On Friday, a divided Federal Circuit confirmed that it will continue to apply a de novo standard of review to claim construction and rejected calls to give more deference to district court decisions. Lighting Ballast Control, LLC v. Philips Elecs. et al. (No. 2012-1014) (Fed. Cir. Feb. 21, 2014).
The de novo review standard has been much-criticized since the Federal Circuit first put it in place in 1998. Most notably, it has been blamed for needlessly adding cost and uncertainty to patent litigation. Litigants frequently go all the way through a costly patent trial, only to have the Federal Circuit revise the claim construction, forcing the parties to start over in district court. Reflecting the divisive nature of the de novo standard, this case generated a flurry of amici briefs—21 from 38 different organizations. The amici briefs were divided, with the Patent and Trademark Office, the American Bar Association, and other academics urging a revision of the standard, while some industry amici, such as Google, Amazon, and Yahoo!, urged its retention in the name of certainty.
In a 6-4 en banc decision, the Federal Circuit decided to stick with the established rule—that a district court’s interpretation of claim language is primarily legal and is afforded no deference on appeal. The Federal Circuit justified its decision by citing the need for “consistency and stability” in the law.

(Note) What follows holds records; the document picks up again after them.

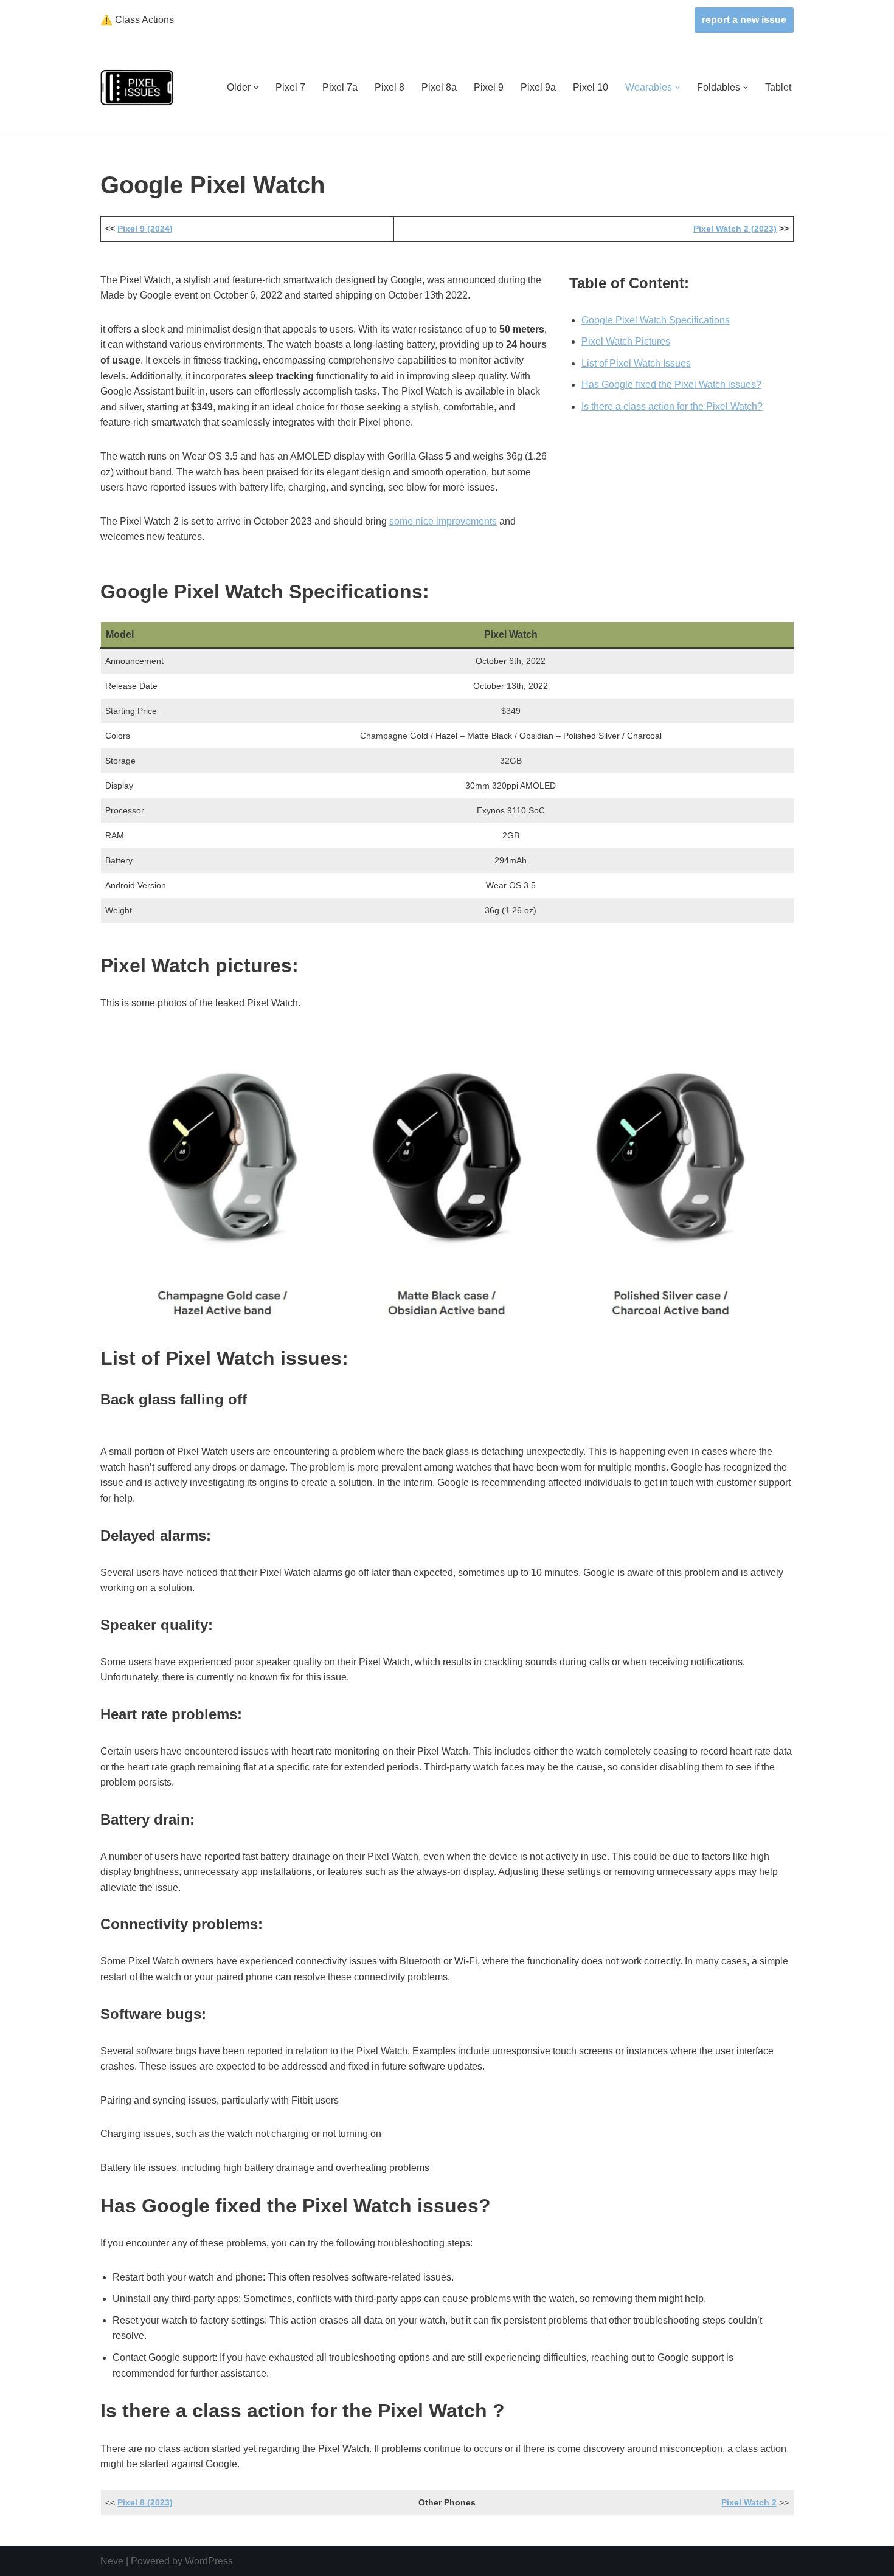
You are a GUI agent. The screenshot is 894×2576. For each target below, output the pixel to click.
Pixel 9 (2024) (145, 228)
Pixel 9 (489, 87)
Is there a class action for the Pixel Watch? (672, 406)
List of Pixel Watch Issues (636, 363)
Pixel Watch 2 (749, 2502)
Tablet (778, 87)
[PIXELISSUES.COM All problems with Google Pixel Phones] (136, 87)
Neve (111, 2561)
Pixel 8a (439, 87)
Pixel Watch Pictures (625, 341)
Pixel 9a (538, 87)
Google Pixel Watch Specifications (655, 320)
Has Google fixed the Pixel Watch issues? (671, 384)
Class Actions (137, 20)
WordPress (209, 2561)
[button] (256, 87)
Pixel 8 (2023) (145, 2502)
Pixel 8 (389, 87)
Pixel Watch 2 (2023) (735, 228)
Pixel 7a (340, 87)
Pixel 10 (590, 87)
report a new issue (744, 20)
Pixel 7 (290, 87)
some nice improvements (443, 521)
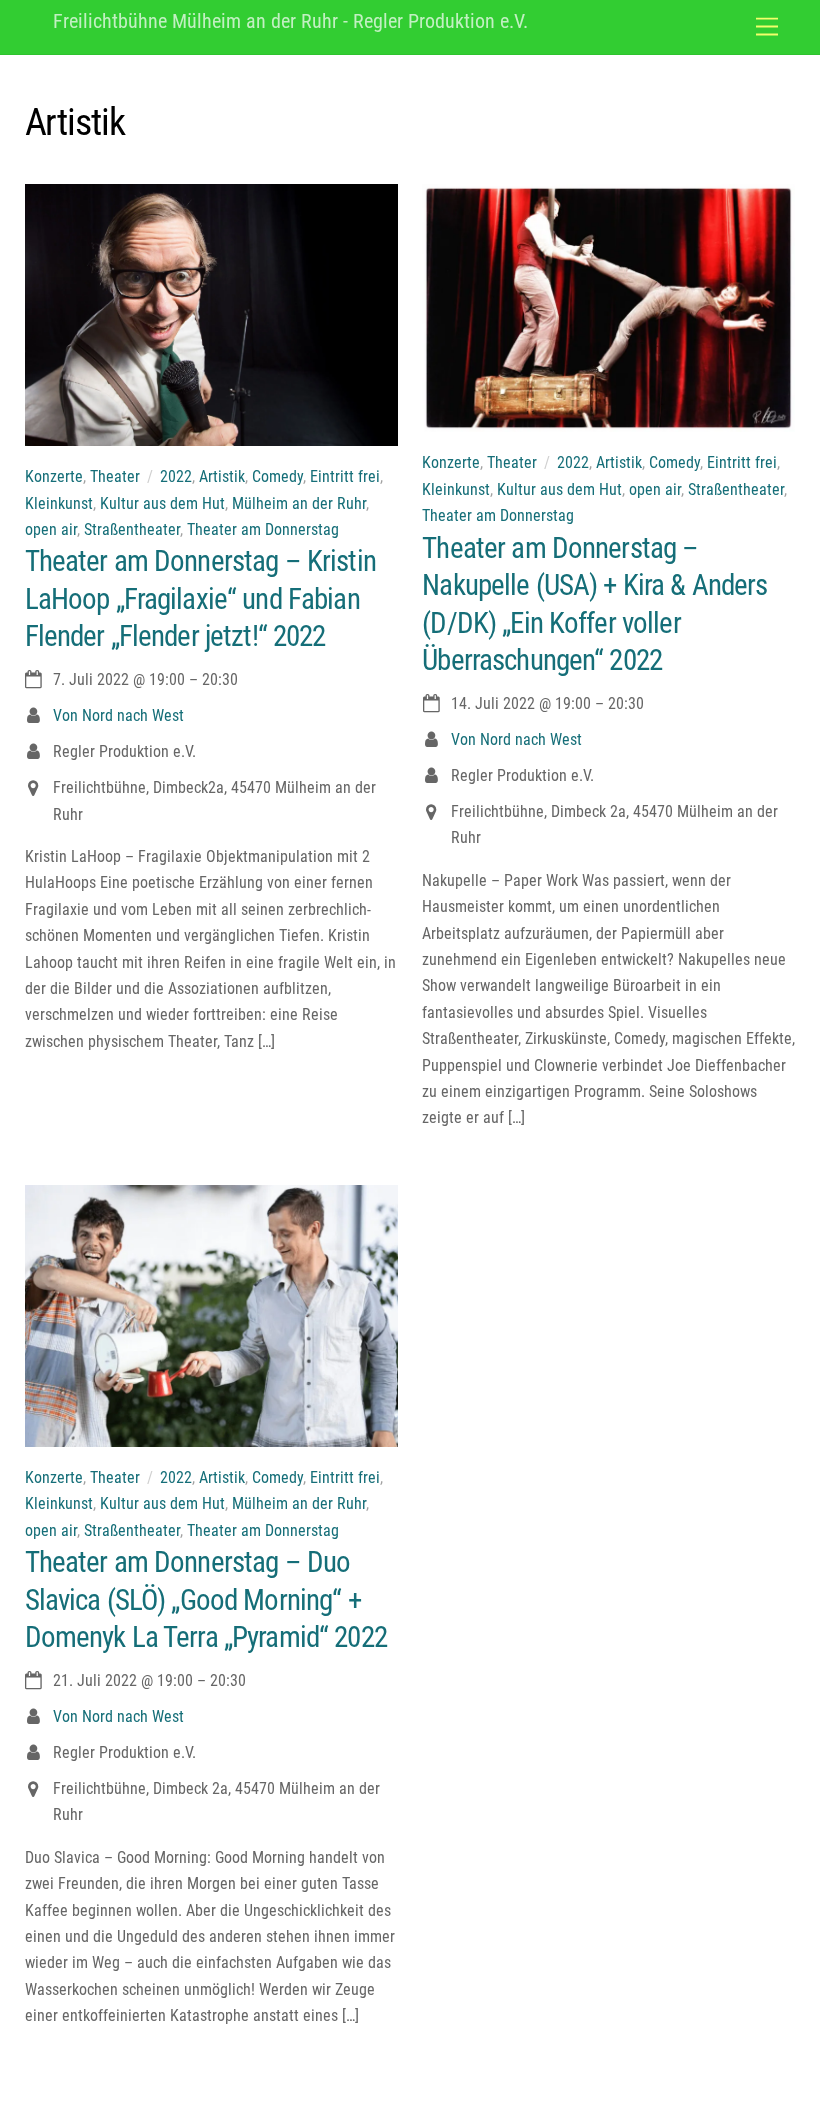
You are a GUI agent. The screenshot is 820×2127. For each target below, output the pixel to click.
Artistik (222, 476)
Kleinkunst (59, 503)
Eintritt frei (345, 476)
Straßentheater (132, 529)
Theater (115, 476)
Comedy (277, 476)
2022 (176, 476)
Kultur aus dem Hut (162, 503)
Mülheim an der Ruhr (299, 503)
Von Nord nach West (118, 715)
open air (51, 529)
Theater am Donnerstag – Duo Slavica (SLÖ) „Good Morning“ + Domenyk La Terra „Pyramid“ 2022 (206, 1599)
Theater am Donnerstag (263, 529)
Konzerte (54, 476)
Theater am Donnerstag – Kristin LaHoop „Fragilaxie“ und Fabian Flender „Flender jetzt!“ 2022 (200, 598)
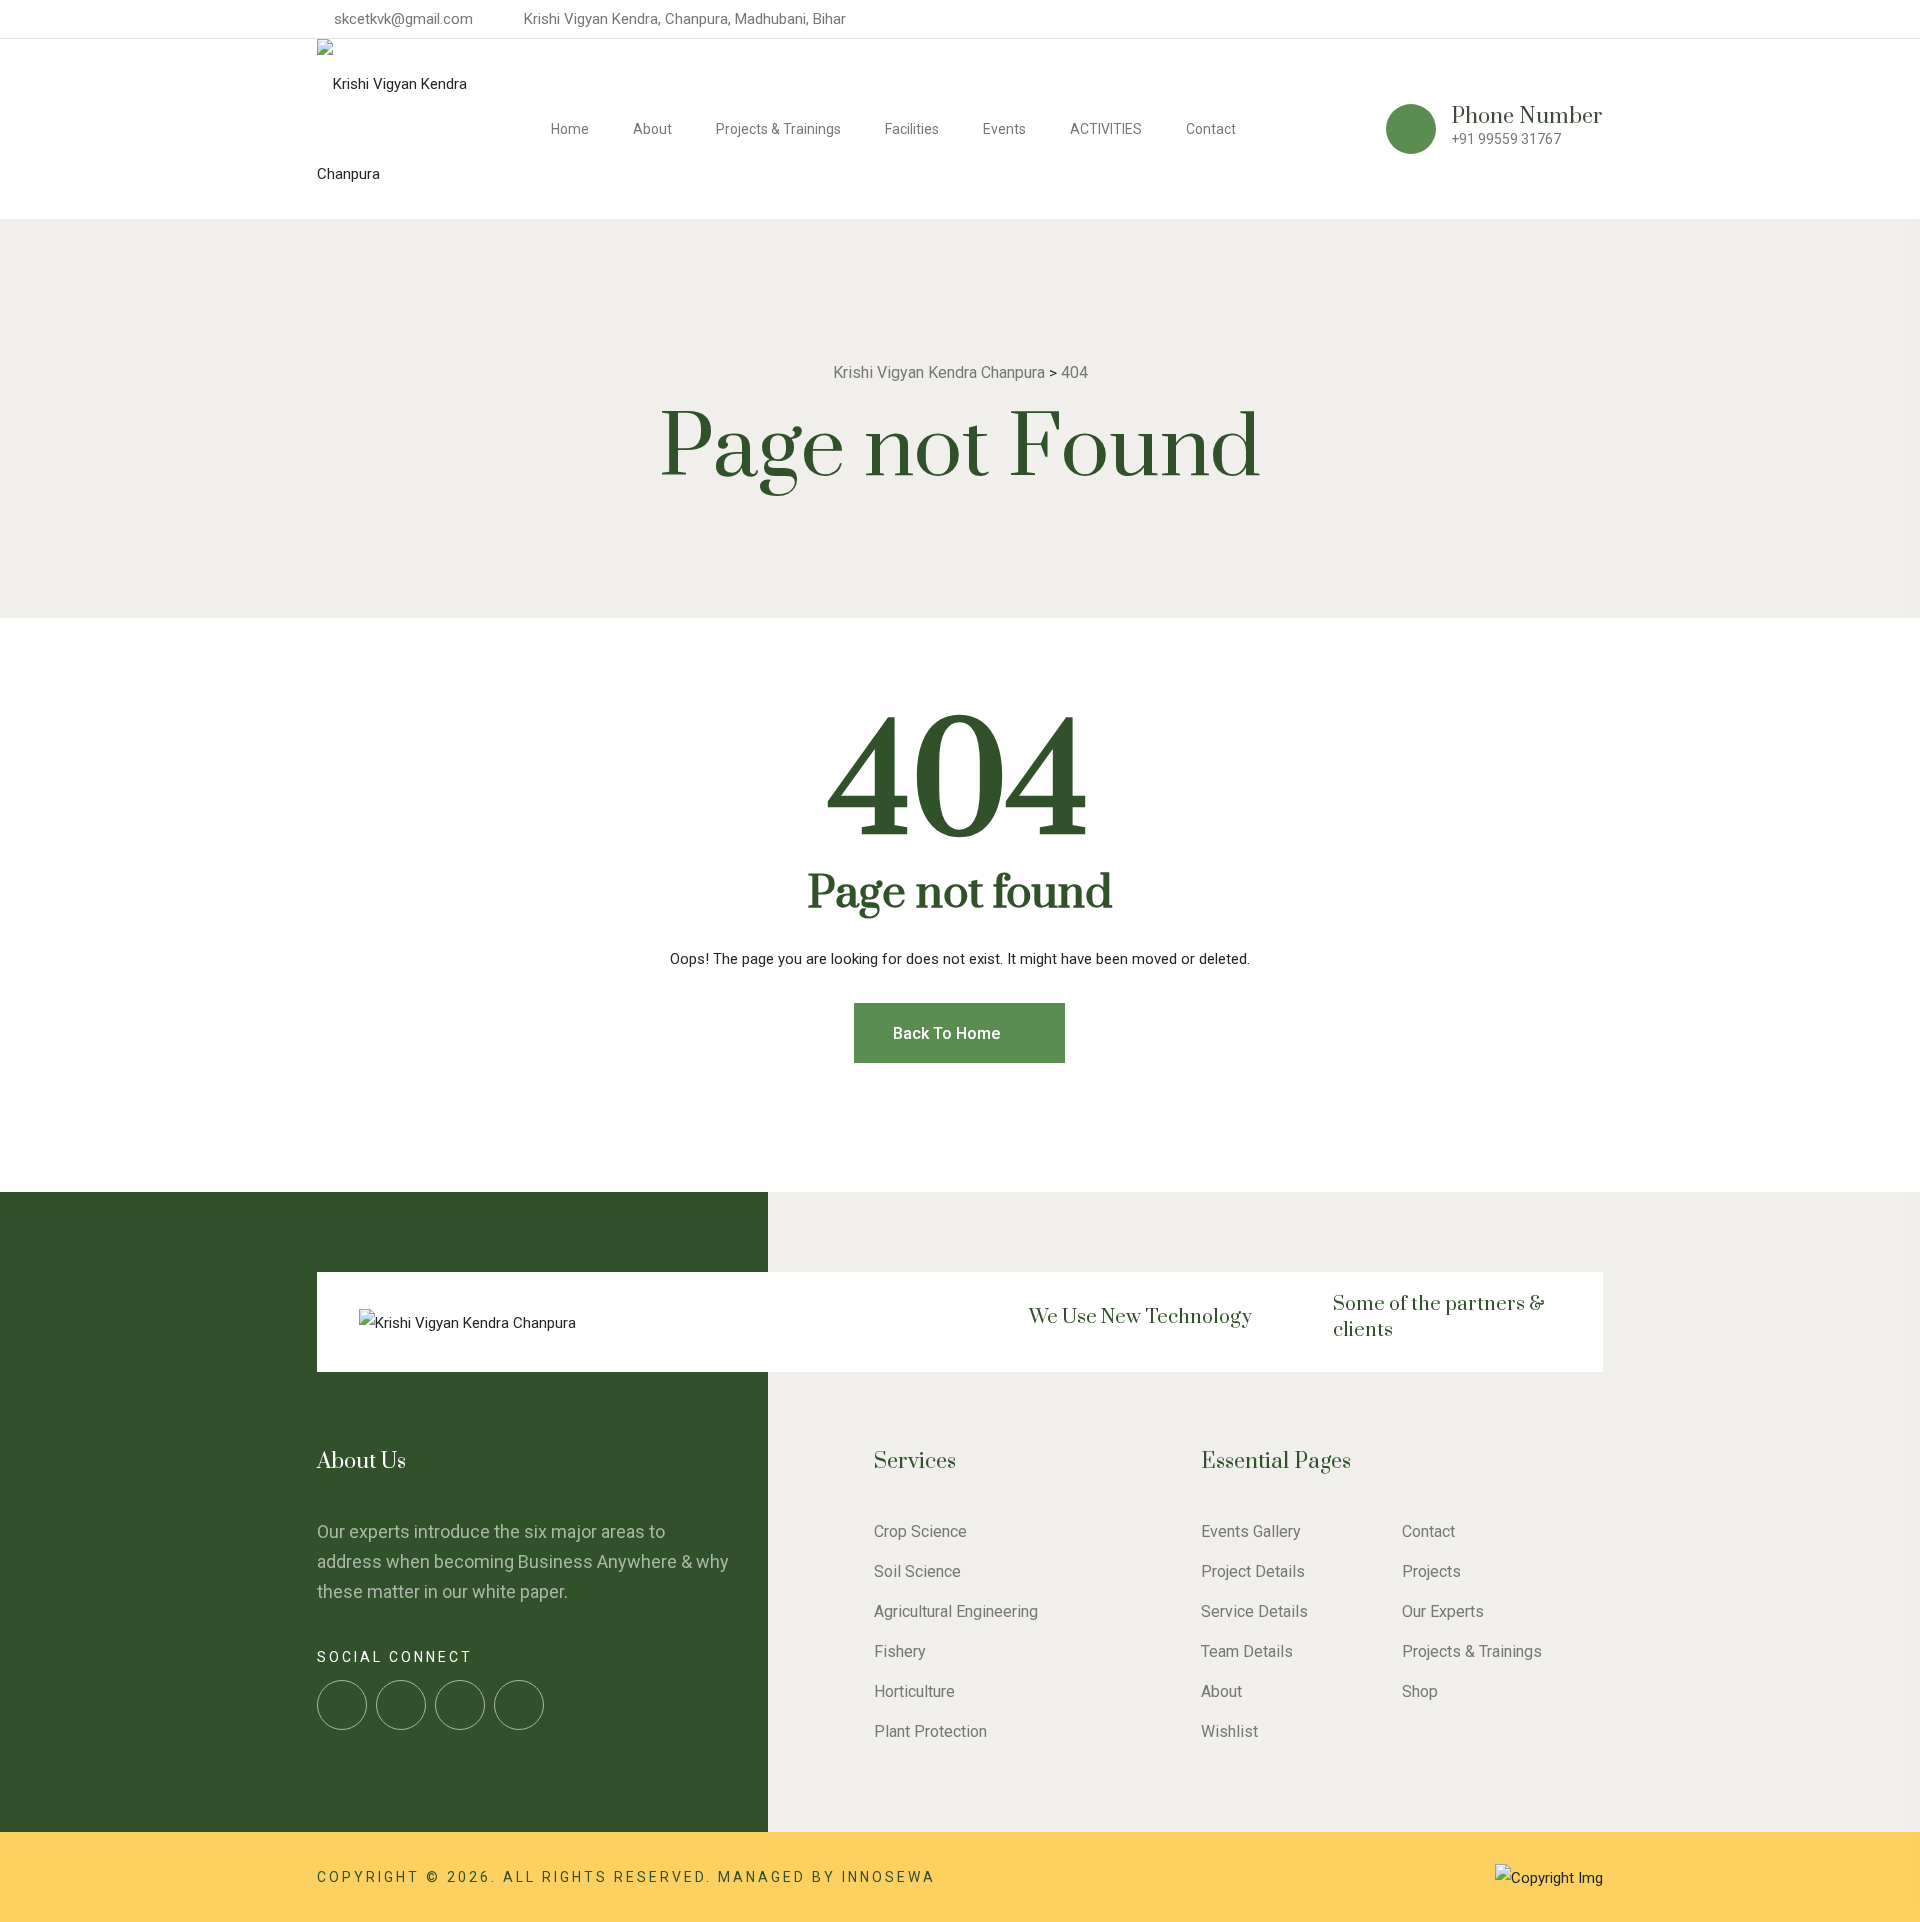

It noted that the approach of the last 15 years—de novo review—has not been proved to be “unworkable” and moreover no “consensus” has emerged as to how to fix its perceived flaws. Thus, the Federal Circuit felt it prudent to apply the principal of stare decisis.
It appears that, for the time being, parties can expect the Federal Circuit’s frequent reversal or revision of district courts’ claim constructions to continue—unless a Supreme Court that has shown an increased interest in patent cases grants a likely petition for a writ of certiorari.